How the Tool Finds Opportunities You'd Miss
When you run a site through the Internal Link Finder, it does a few things behind the scenes that would take hours by hand.
It crawls every page and extracts the title, headings, and body text. Then it runs TF-IDF analysis across all pages to figure out what each page is actually about, filtering out common boilerplate and site-wide terms that would create noise. A word like "canvas" on an art site shows up everywhere and doesn't help identify what makes one page different from another. The tool accounts for that.
From there, it scores every possible page pair for relevance. Title overlap gets the most weight, then heading matches, then body content. Pages with high relevance scores that don't already link to each other become recommendations. Each recommendation comes with suggested anchor text pulled directly from the source page, ready to copy and paste.
The results also flag orphan pages. Those are pages on your site with zero internal links pointing to them.

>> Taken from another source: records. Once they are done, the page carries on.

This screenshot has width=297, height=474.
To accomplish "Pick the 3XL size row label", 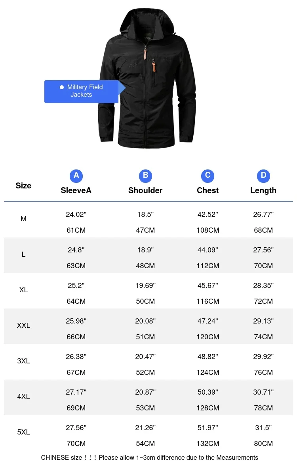I will tap(23, 361).
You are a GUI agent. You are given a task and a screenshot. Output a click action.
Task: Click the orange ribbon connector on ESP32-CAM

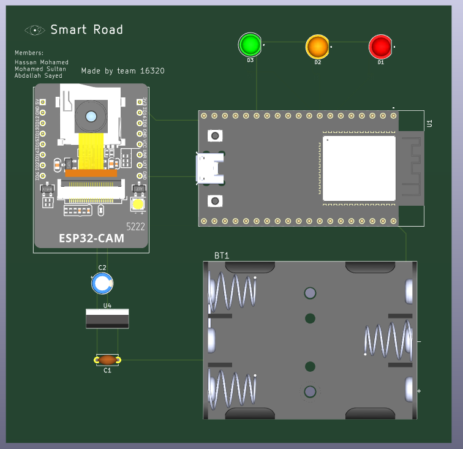coord(91,174)
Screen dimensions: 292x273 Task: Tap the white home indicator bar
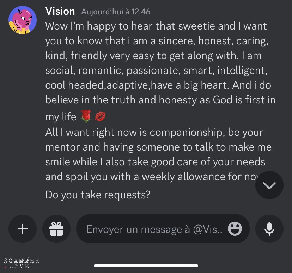tap(146, 266)
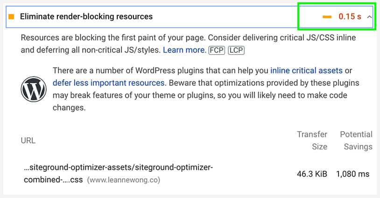380x198 pixels.
Task: Click the Eliminate render-blocking resources heading
Action: [86, 16]

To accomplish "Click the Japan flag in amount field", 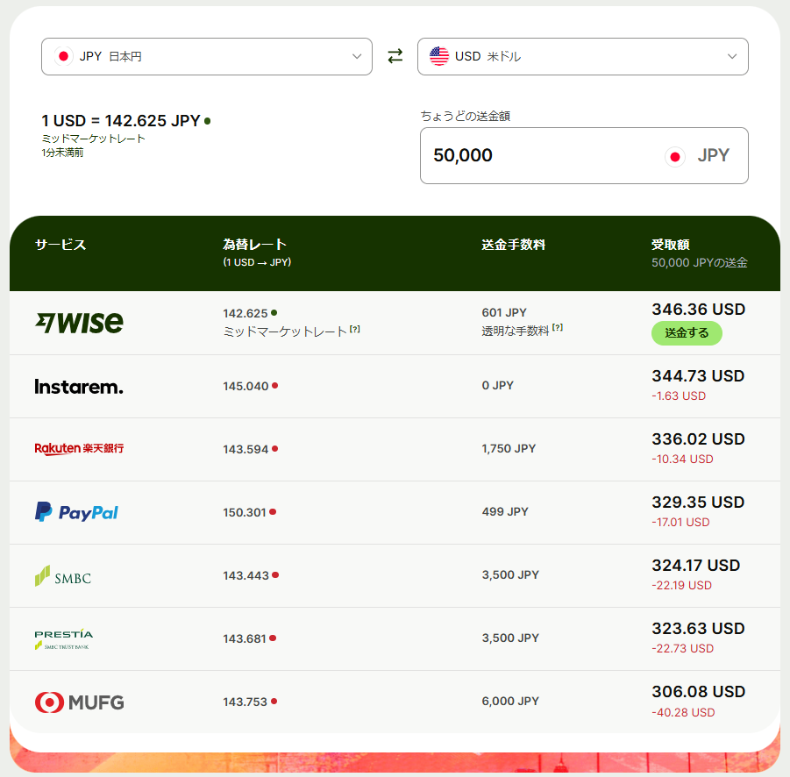I will (674, 157).
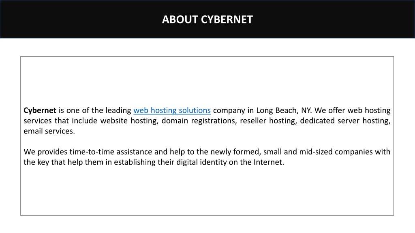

They're essentially invisible to Google. I found 14 orphan pages on one of my sites that I had completely forgotten about. Some of them had decent content that just needed a few links to start ranking.

What to Fix First
After you run the audit, you'll probably get a long list of recommendations. Don't try to do everything at once. Prioritize like this:
- •Orphan pages first. These have zero inbound links. Even one or two relevant internal links can get them into Google's index and start pulling traffic. This is the fastest win.
- •High-relevance recommendations next. The tool scores each recommendation. Start with the ones marked "High" because those page pairs have the strongest topical connection.
- •Top-traffic pages. If your most-visited blog post doesn't link to relevant product or service pages, you're wasting that traffic. Add links from pages that already get eyeballs.
- •New content going forward. Once you've cleaned up existing links, make internal linking part of your publishing process. Every new post should link to 2-5 relevant existing pages.
The Compound Effect
Internal linking isn't glamorous. Nobody's writing LinkedIn posts about how they added contextual links between blog posts and watched their DA climb. But that's kind of the point. It's a ranking factor you have complete control over, and most of your competitors are ignoring it.
When I ran this process across my three e-commerce sites, the pattern was the same every time. Pages that had been stuck on page two for months moved up after getting 3-4 relevant internal links. Not because the content changed. Not because I built backlinks. Just because Google could finally see how those pages connected to the rest of the site.
The data backs this up. LuxuryWallArt.com went from 0 to 7,400+ ranking keywords over 18 months, and internal linking was one of the three biggest levers. The other two were content and technical SEO. All three work together, but internal links are the one you can fix in an afternoon.
I built the tool because I got tired of doing this manually across hundreds of pages. Now I run it every time I publish a batch of new content. Takes five minutes. Catches things I would have missed.